I could hear Oskie sigh as he realized he was going to have to sleepily talk me down from my ledge.
“No Randy, you’re not wasting your life, because you’re doing exactly what you want to be doing. There’s no way that’s a waste.” I let these words enter my ear and circle my fever brain.
“However,” He continued, “There is no way of knowing the amount of success you’ll achieve. You could have great success, or hardly any. I have some friends twenty years older than you who are still struggling to make their dreams come true. And I have others who are doing exactly what they’ve always wanted to do. It’s a combination of hard work and luck. You’ll just have to see where this life takes you.”
I took a long sigh of relief. He hadn't given me a sun shiny 'everything will be ok' speech, but he had spoken all truth with the right amount of hope. That was enough for me at the time.
“Alright, that sounds about right. Thanks Oskie, I don’t know what’s going on with me today, I usually don’t panic so easily.”

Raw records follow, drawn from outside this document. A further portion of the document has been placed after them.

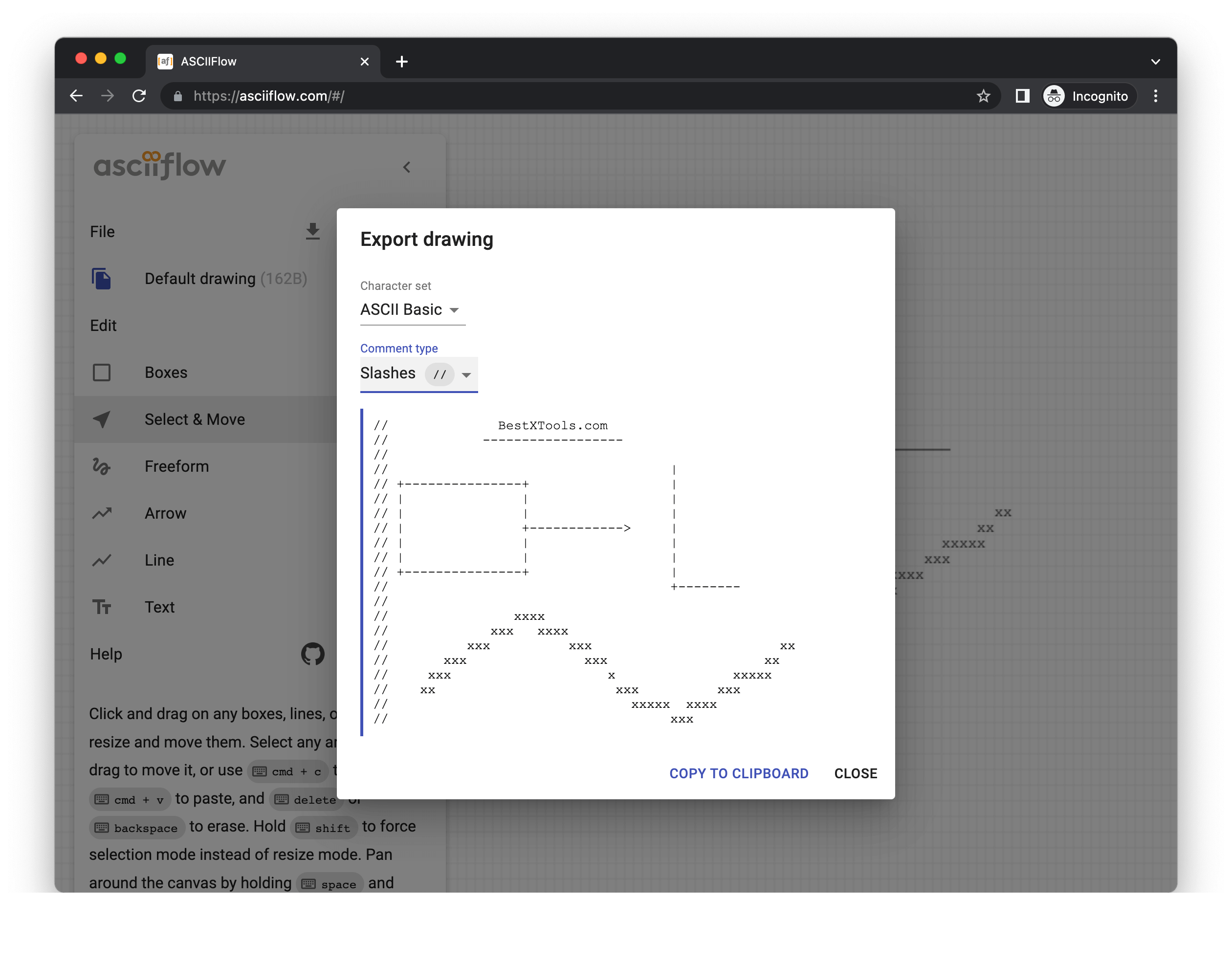Open the Slashes comment type dropdown
1232x965 pixels.
(x=418, y=373)
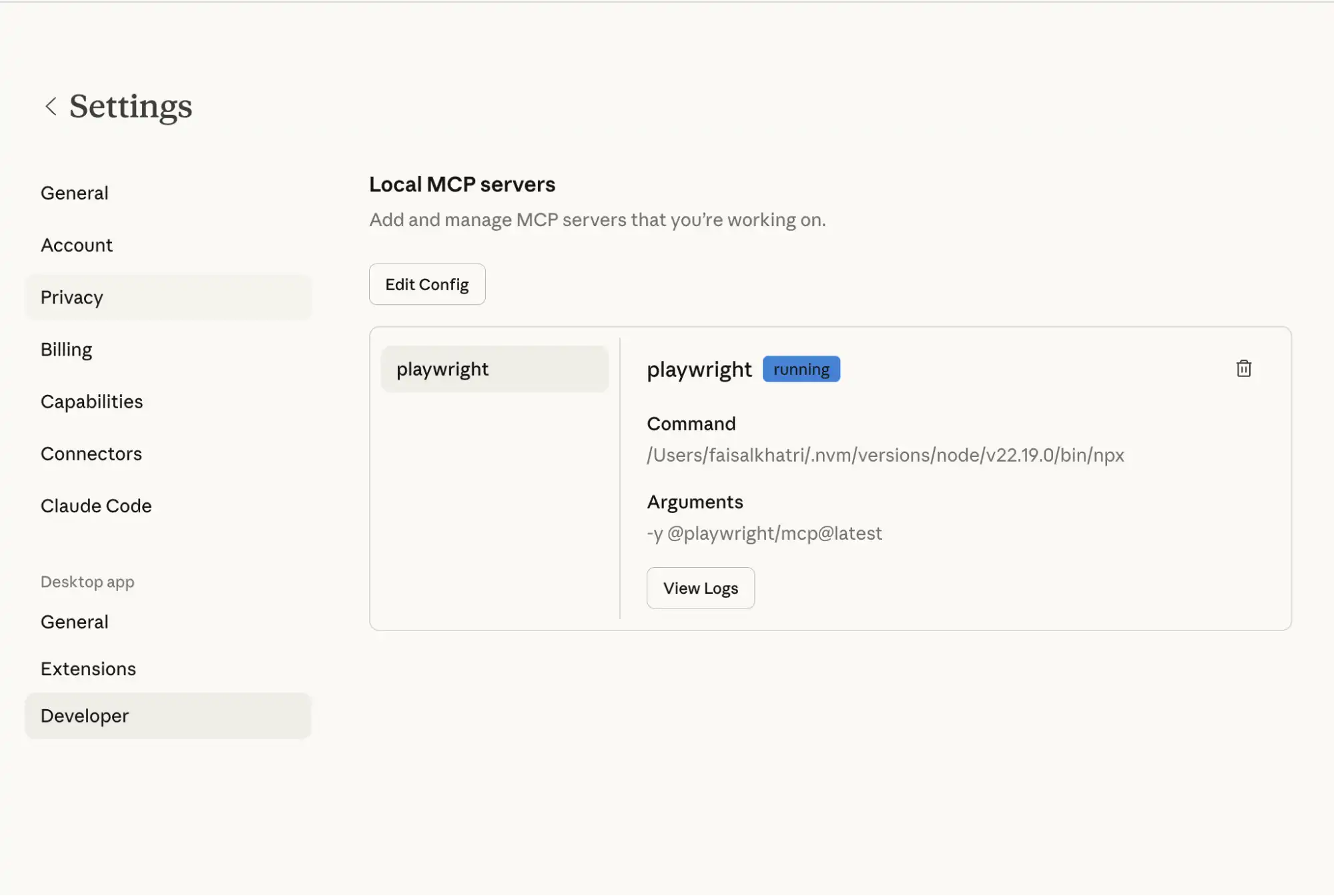Switch to the Extensions section
1334x896 pixels.
click(88, 668)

“That’s because you have a fever eating your brain. Soon you’ll be half as smart as you used to be, and your dream of being a writer will officially be dead. So there’s no need to worry!”
I spent the rest of that night watching my roommate’s romantic comedy collection and thinking about what my cousin had said. I had always thought that it was a foregone conclusion that I would find success as a writer because I was willing to work hard and never give up (you have to be a very optimistic, and delusional, person to go after your dream). But the truth was, there is a lot of luck involved, among other things, which were out of my hands. All I could do was press on, keep spitting and hope my hard work would one day pay off.
And also, stop kissing unclean women. That just needs to end.